Real Estate: The Musical Chairs Game You Don’t Want to Lose
Download MP3Podcast Episode Show Notes / Description
- Understand why the housing market is experiencing historic price inflation across all categories: buying, renting, short-term rentals, and leasing.
- Explore the current shortage of over 5 million houses in the U.S. — both rental and ownership — caused by two decades of lagging construction.
- Analogy: The housing market as a game of musical chairs where there aren’t enough chairs (homes) for everyone who needs one.
- How the shortage affects homeowners wanting to sell: If they sell, where will they go?

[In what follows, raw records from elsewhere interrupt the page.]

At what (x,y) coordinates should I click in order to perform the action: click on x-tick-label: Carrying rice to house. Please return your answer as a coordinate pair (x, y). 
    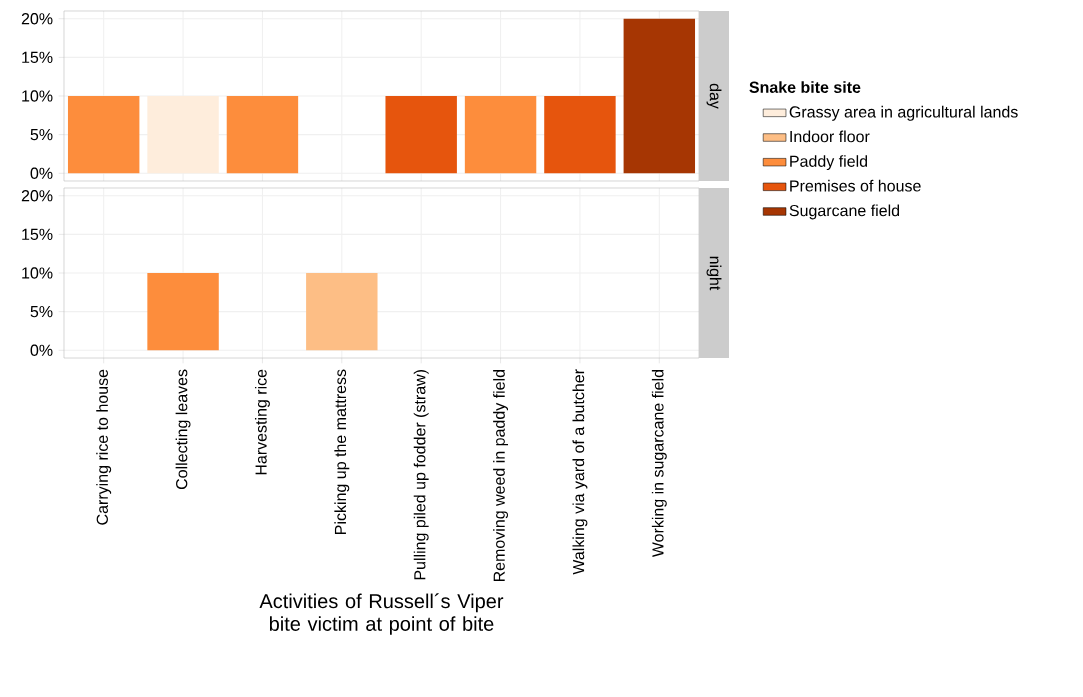
    Looking at the image, I should click on (104, 447).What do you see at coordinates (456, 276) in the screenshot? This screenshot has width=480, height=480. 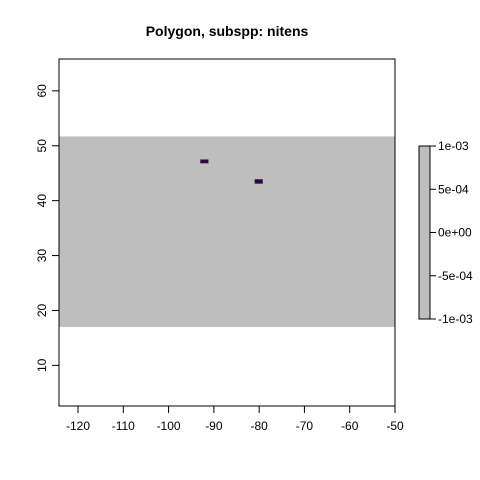 I see `legend-tick-label: -5e-04` at bounding box center [456, 276].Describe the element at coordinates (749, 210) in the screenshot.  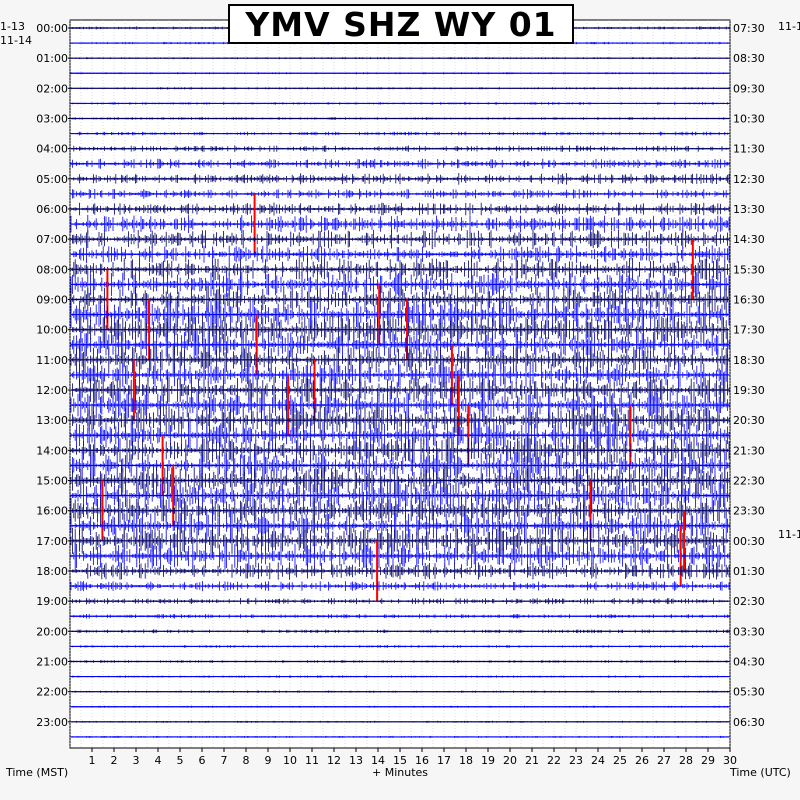
I see `right-hour-label: 13:30` at that location.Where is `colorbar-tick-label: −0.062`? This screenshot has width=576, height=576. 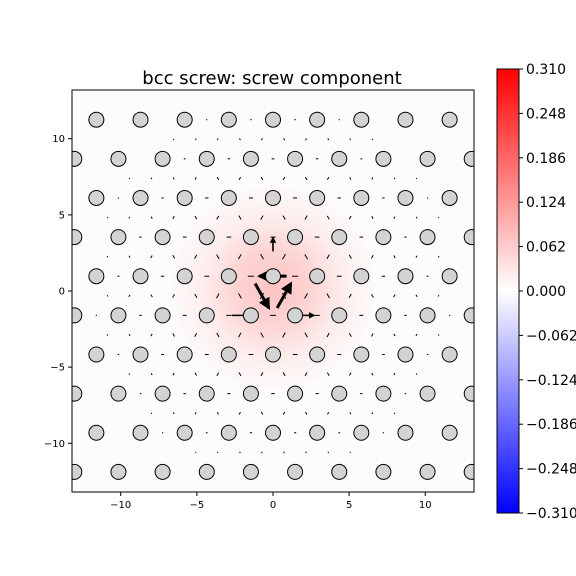 colorbar-tick-label: −0.062 is located at coordinates (551, 336).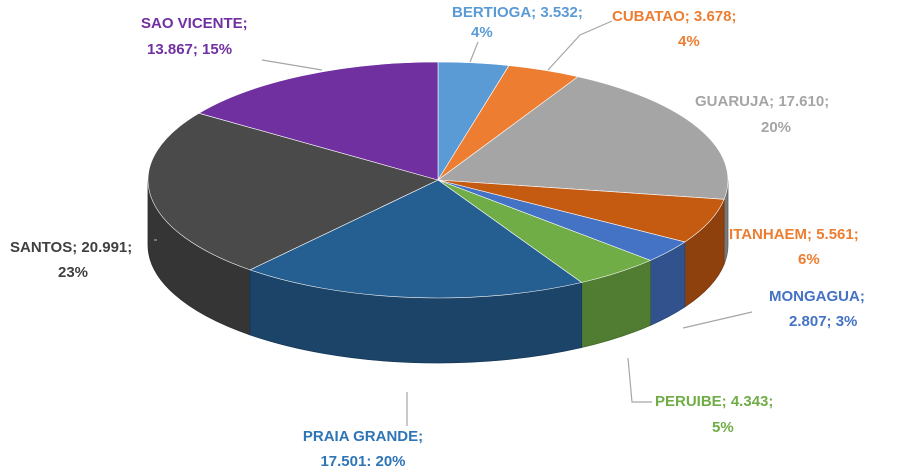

This shortage keeps people hesitant to move, intensifying demand.
- Why building more houses is not an instant fix:
- Need for land subdivision and legal permits.
- Regulatory hurdles and infrastructure installation delays.

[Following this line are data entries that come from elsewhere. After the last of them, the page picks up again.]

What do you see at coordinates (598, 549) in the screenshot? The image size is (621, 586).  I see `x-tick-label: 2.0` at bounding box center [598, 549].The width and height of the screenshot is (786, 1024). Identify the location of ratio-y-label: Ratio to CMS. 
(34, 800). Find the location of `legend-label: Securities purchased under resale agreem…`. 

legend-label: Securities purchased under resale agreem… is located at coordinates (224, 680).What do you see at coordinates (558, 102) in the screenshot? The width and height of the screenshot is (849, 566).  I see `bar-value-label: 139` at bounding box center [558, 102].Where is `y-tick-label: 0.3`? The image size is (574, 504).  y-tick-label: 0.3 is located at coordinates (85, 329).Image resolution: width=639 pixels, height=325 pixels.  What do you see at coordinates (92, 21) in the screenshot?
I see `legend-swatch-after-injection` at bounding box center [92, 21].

- The complexity of converting empty land into legal, buildable parcels.
- Construction rates:
- About 2 million houses built per year.
- Only a fraction helps reduce the existing backlog.
- Catching up on the 5 million-house shortage will take years, possibly 5-10 years, even in the best scenario.
- Price trends and inflation:
- Home prices expected to continue rising, likely at or above inflation rates (5-7% annually).
- Mortgage payments are increasing but have not stopped home buying.
- Difference between a buyer complaint (higher payments but still buying) versus an objection (unable to afford or refusing to buy).
- Comparison to the 2008 housing crash:
- 2008 was a supply-driven bubble with too many houses and loose lending.
- Today is a demand-driven bubble with solid demand and a severe supply shortage.
- Demand-driven bubbles don’t collapse easily because underlying demand is strong.
- Impact of rising interest rates and inflation on affordability and buying decisions.
- Why prices will likely keep rising in the near term despite challenges like inflation, economic slowdown, or recession.
- Factors slowing new construction besides land and permits:
- Lumber prices.
- Labor shortages.
- Material supply chain issues.
- But these are secondary to the fundamental supply-demand imbalance.
- Real estate market compared to the auto industry:
- Cars can adjust faster; manufacturers even limit production intentionally.
- Real estate is fragmented with thousands of builders and longer cycles.
- Homeowners are reluctant to sell without a clear better option due to limited inventory.
- Many prefer renovating their current home rather than moving.
- Final takeaway:
- Picture a game of musical chairs with 5 million people waiting for a seat.
- Homeowners hesitate to “stand up” (sell) because they fear not finding a new home.
- The housing shortage and high demand create a unique market dynamic unlikely to see a crash soon.